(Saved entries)
╭──
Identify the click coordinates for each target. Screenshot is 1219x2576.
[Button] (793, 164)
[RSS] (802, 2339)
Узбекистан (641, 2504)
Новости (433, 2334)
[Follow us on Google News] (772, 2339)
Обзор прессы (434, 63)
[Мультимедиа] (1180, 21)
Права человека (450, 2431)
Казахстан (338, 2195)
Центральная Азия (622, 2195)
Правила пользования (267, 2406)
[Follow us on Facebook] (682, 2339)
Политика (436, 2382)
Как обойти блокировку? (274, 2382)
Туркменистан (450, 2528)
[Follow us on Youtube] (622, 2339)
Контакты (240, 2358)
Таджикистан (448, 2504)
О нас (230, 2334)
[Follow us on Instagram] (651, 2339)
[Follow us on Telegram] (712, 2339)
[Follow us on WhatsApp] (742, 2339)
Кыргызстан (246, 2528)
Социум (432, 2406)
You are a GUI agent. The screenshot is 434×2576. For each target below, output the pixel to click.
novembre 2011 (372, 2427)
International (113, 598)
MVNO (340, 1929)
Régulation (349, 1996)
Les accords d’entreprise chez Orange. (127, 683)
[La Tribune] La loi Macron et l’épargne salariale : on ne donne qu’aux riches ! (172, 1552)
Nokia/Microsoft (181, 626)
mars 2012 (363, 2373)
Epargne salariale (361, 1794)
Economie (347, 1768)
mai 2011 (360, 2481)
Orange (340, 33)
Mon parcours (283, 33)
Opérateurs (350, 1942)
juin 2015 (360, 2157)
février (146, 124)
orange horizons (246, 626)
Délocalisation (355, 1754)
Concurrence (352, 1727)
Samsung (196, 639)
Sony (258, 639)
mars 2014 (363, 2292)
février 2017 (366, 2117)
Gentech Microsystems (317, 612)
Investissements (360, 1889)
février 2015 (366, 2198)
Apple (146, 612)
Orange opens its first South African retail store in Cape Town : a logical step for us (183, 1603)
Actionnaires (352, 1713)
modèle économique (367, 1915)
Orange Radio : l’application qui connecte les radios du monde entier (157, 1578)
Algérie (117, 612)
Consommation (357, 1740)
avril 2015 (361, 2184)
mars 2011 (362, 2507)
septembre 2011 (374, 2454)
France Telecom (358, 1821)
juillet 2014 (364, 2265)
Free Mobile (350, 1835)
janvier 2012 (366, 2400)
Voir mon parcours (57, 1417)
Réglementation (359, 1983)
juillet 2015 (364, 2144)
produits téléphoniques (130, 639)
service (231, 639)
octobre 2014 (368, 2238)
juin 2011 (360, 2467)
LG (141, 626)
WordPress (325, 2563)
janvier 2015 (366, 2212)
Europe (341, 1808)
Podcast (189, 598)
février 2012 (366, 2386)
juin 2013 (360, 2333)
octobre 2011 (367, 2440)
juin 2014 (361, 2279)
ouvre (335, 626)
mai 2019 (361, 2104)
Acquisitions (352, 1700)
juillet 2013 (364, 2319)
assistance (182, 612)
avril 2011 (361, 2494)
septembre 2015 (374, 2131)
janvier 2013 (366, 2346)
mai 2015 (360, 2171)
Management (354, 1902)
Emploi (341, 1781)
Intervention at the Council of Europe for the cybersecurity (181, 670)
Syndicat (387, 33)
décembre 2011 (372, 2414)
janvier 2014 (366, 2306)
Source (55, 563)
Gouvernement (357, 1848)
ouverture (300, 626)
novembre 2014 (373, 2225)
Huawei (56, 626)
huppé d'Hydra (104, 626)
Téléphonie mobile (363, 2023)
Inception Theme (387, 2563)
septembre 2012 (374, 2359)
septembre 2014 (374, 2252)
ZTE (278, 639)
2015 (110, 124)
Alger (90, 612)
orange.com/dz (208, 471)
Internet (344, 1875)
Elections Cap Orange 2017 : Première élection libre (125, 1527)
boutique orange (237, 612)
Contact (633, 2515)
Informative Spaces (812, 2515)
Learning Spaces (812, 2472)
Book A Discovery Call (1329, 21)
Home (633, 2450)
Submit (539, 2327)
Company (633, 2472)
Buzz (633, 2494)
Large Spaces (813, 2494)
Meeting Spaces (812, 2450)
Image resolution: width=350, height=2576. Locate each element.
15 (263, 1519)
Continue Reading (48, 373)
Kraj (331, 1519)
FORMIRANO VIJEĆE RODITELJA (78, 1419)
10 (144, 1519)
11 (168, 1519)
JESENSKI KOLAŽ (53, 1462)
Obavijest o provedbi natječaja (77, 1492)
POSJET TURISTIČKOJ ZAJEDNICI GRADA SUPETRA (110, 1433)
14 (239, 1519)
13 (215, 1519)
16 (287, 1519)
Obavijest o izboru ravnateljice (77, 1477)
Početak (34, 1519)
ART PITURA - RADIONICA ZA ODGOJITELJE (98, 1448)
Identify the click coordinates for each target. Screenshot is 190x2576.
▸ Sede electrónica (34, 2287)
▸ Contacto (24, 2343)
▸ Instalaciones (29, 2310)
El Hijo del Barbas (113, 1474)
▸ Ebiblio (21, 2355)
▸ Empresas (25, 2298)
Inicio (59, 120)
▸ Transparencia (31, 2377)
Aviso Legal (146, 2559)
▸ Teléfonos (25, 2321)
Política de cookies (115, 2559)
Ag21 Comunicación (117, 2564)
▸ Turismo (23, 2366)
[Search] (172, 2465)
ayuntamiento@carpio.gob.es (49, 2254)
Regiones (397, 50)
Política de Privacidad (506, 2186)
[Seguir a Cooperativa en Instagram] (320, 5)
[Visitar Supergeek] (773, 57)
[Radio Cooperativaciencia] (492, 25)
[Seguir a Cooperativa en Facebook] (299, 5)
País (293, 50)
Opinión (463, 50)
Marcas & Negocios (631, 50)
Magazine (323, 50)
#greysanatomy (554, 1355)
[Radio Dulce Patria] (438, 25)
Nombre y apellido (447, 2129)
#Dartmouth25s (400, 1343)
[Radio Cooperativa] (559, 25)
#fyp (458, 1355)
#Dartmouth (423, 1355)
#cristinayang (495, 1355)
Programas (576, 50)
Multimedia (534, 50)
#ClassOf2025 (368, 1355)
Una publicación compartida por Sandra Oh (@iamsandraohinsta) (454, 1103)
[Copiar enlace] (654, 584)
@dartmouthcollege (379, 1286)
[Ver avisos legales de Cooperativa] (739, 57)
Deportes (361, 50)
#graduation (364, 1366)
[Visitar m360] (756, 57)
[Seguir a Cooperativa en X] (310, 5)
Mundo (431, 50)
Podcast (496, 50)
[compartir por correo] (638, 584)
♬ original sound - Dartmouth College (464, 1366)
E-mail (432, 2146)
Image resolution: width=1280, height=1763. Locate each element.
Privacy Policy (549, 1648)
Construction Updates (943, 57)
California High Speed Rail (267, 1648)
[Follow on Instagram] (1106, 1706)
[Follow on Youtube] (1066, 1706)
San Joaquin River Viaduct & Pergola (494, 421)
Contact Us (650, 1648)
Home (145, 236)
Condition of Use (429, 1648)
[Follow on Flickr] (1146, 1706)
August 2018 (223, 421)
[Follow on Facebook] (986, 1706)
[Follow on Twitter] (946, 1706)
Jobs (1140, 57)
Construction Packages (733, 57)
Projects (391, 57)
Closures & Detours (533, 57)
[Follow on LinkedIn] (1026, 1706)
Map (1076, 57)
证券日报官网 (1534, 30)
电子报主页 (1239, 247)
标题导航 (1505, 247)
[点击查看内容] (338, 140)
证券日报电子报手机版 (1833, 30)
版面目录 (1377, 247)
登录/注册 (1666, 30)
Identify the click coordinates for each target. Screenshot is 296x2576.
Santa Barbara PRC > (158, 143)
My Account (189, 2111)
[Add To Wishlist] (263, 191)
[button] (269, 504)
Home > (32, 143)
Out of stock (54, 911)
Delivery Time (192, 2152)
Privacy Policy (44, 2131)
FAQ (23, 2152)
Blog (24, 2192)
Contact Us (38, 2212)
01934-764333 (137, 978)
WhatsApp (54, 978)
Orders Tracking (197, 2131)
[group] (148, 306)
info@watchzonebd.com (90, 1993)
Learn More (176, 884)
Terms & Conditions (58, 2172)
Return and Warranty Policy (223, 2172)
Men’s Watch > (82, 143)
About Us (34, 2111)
╰──
Please copy the lines above from the line with "Home (633, 2450)" up to and including the line with "[Radio Cooperativaciencia] (492, 25)", exactly as written and with nothing else.

Result of the exercise ->
Home (633, 2450)
Submit (539, 2327)
Company (633, 2472)
Buzz (633, 2494)
Large Spaces (813, 2494)
Meeting Spaces (812, 2450)
Image resolution: width=350, height=2576. Locate each element.
15 (263, 1519)
Continue Reading (48, 373)
Kraj (331, 1519)
FORMIRANO VIJEĆE RODITELJA (78, 1419)
10 (144, 1519)
11 (168, 1519)
JESENSKI KOLAŽ (53, 1462)
Obavijest o provedbi natječaja (77, 1492)
POSJET TURISTIČKOJ ZAJEDNICI GRADA SUPETRA (110, 1433)
14 (239, 1519)
13 (215, 1519)
16 (287, 1519)
Obavijest o izboru ravnateljice (77, 1477)
Početak (34, 1519)
ART PITURA - RADIONICA ZA ODGOJITELJE (98, 1448)
Identify the click coordinates for each target. Screenshot is 190x2576.
▸ Sede electrónica (34, 2287)
▸ Contacto (24, 2343)
▸ Instalaciones (29, 2310)
El Hijo del Barbas (113, 1474)
▸ Ebiblio (21, 2355)
▸ Empresas (25, 2298)
Inicio (59, 120)
▸ Transparencia (31, 2377)
Aviso Legal (146, 2559)
▸ Teléfonos (25, 2321)
Política de cookies (115, 2559)
Ag21 Comunicación (117, 2564)
▸ Turismo (23, 2366)
[Search] (172, 2465)
ayuntamiento@carpio.gob.es (49, 2254)
Regiones (397, 50)
Política de Privacidad (506, 2186)
[Seguir a Cooperativa en Instagram] (320, 5)
[Visitar Supergeek] (773, 57)
[Radio Cooperativaciencia] (492, 25)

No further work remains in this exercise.